→ **WORK INSTRUCTIONS**: Copy out the material from the line containing "Open 修改限速 settings" through the line containing "coord(391,853)", both included, keeping the requests. Multiply only the coordinates in the answers by 2.6, rounding to whole numbers with halves going up, and omit the pictures.

-- START RECORDS FOR THIS EXERCISE --

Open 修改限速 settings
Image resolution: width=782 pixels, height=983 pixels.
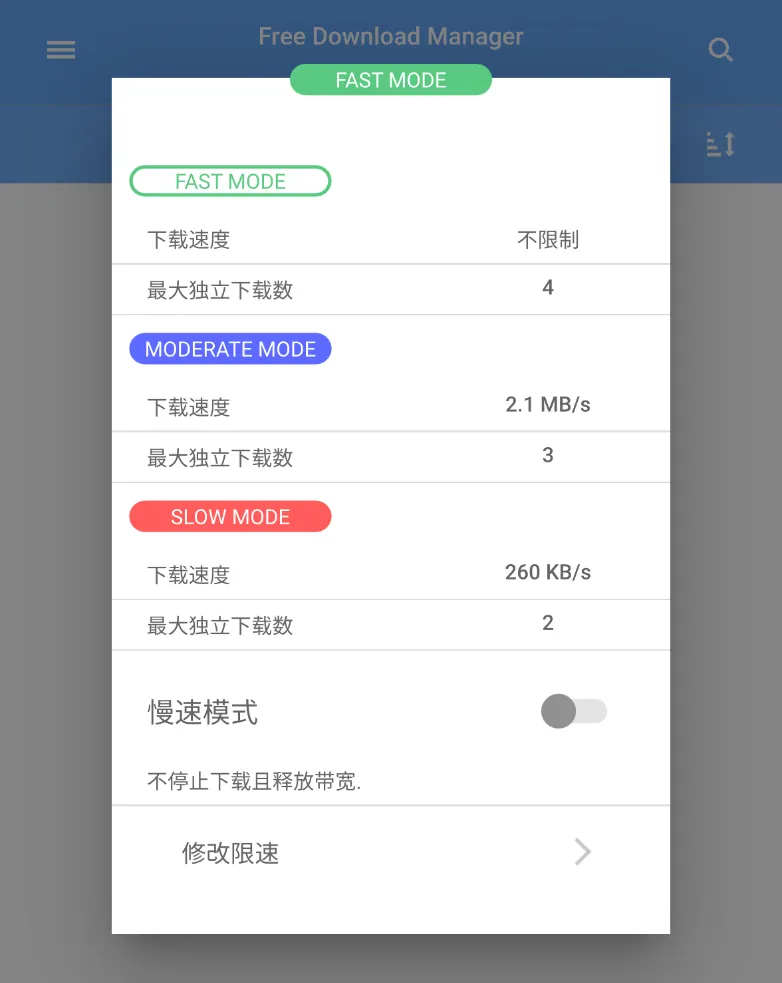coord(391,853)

-- END RECORDS FOR THIS EXERCISE --
-- START RECORDS FOR THIS EXERCISE --

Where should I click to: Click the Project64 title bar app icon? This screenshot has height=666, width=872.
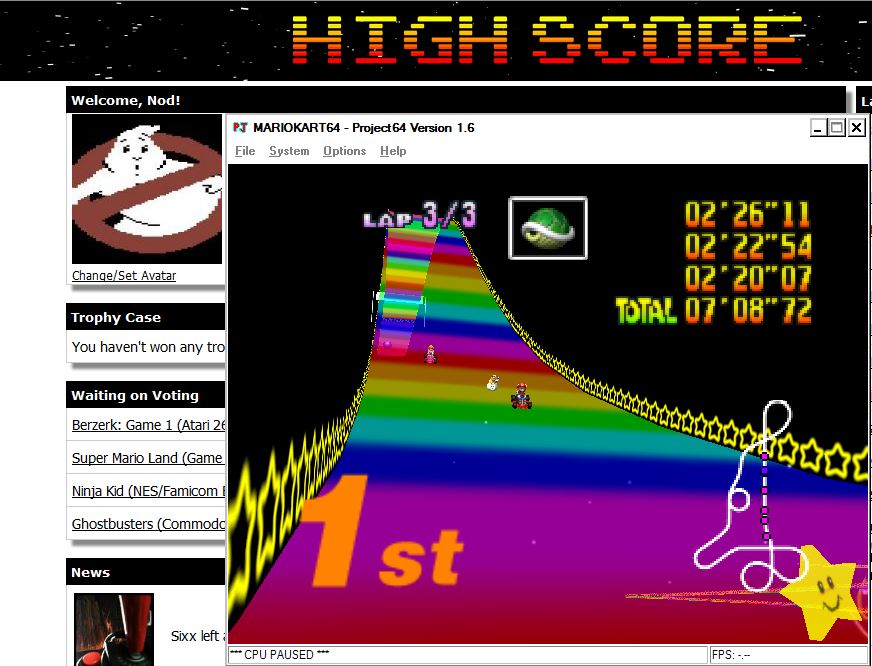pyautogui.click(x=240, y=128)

-- END RECORDS FOR THIS EXERCISE --
-- START RECORDS FOR THIS EXERCISE --

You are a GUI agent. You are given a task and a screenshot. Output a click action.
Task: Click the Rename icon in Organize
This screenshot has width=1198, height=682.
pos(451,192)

-- END RECORDS FOR THIS EXERCISE --

→ **RESULT OF THE TASK**:
Open 修改限速 settings
Image resolution: width=782 pixels, height=983 pixels.
coord(1017,2218)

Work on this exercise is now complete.